En fait, tu es plus jolie que jamais, pensa-t-il. Et ton visage me tue. Ils demeurèrent silencieux, un long moment. L’inévitable question finit par arriver.
— Wlad téléphonait dans une cabine depuis ta rue. Il t’a parlé ?
L’adjectif « obstinée » avait été inventé pour Louise Morvan. Elle avait failli être abattue sur le Pont-Neuf, mourir noyée dans la Seine, se faire trucider sur les quais par des soûlards, exterminer par un professionnel rue de Lancry ; elle avait riposté en abattant ce tueur, mais ne pensait qu’à son oncle. L’inoubliable Julian Eden. Son obsession. Peut-être valait-il mieux qu’elle fonctionne comme ça. Pour sa santé mentale.
— Quand je lui ai parlé de Julian, il a réagi comme s’il ne le connaissait pas.
— Vraiment ?
— Ou ne se souvenait pas de lui. Il ignorait que Marina avait été sa maîtresse.
— C’est sûr ?
— Autant qu’une conversation avec un tueur défoncé peut permettre de l’être. Mais j’ai perçu les accents de la sincérité. Wlad ignorait qui avait tué sa femme.

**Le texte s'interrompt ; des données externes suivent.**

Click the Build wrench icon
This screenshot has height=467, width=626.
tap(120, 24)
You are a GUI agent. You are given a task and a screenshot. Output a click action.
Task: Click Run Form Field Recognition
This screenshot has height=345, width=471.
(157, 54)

— Case départ, soupira-t-elle en croisant les jambes.
Le bruit du cuir verni agaça Clémenti.
— À cela près qu’il y a des morts sur le parcours.
— J’ai déjà admis que mon plan était bancal, Serge.

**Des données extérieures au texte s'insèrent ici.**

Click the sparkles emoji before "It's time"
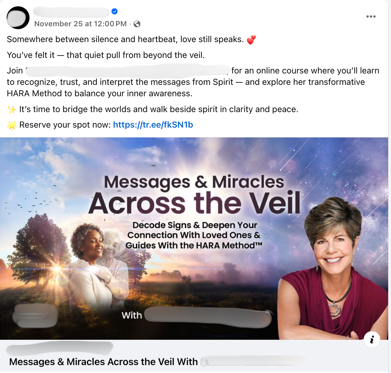Image resolution: width=391 pixels, height=373 pixels. (x=12, y=110)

Elle s’étira. Il détailla la finesse des muscles de ses bras. Les tendons de son cou, le galbe de sa poitrine.
— Casadès n’a pas tout à fait tort, reprit-elle.
— Pardon ?
— Le Boucher des Quais est à toi. Et quant à moi…
— Quant à toi ?
— J’ai hérité de Wlad. Il faudra bien que je le digère.
Son sourire était un véritable fourre-tout. Une dose de dérision à la Julian Eden, une louche de mélancolie à la Louise Morvan. Et un autre ingrédient dont il n’était pas sûr. Il ouvrit son tiroir, chercha un briquet, alluma sa cigarette. Il aspira une bouffée, savoura la sensation retrouvée. Elle posa sa tasse de thé sur le bureau et se pencha vers lui. Il leva un sourcil. Elle lui retira sa cigarette de la bouche et l’écrasa dans le cendrier. Il se leva, prit une bière dans le réfrigérateur.

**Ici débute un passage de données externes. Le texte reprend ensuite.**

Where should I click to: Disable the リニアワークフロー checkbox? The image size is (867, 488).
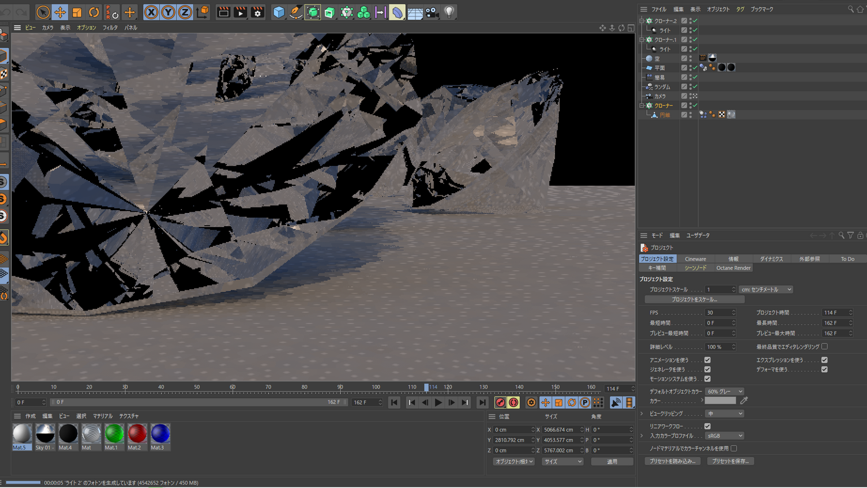tap(707, 426)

— Tu te remets à fumer, Serge, et tu bois de la bière à 4 heures du matin !
— Tu as une objection à formuler ?
— Bien sûr. Je veux que tu restes en bonne santé.
— Amusant, dit-il en esquissant sa moue ironique favorite. Je n’avais pas eu cette impression.
— À cause de Gérard Antony ?
— Entre autres.
— Je n’ai pas couché avec lui, si c’est ce que tu veux savoir. À ce propos, je me dis que nous allons sans doute finir la nuit ici. C’est bête.
Elle contourna le bureau pour aller chercher une bière. Elle arracha le cliquet d’un coup sec et s’installa sur son siège en croisant haut les jambes. Le bruit des bottes vernies, encore. Elle but une gorgée.
— Je me mets au diapason. Haleine de bière.
— Celui de te séduire.
Il posa sa canette sur le bureau, la regarda se lever, donner un tour de clé à la porte. Puis s’approcher et se contorsionner.
— Qu’est-ce que tu fabriques ?
— Je me débarrasse de la petite culotte de Marina pour te la balancer dans la figure.
Elle ne souriait plus. Ce n’était pas une plaisanterie. Aucun mot dans sa bouche ne serait jamais vulgaire. Maintenant, il savait exactement à quoi elle pensait. Et les mots étaient inutiles.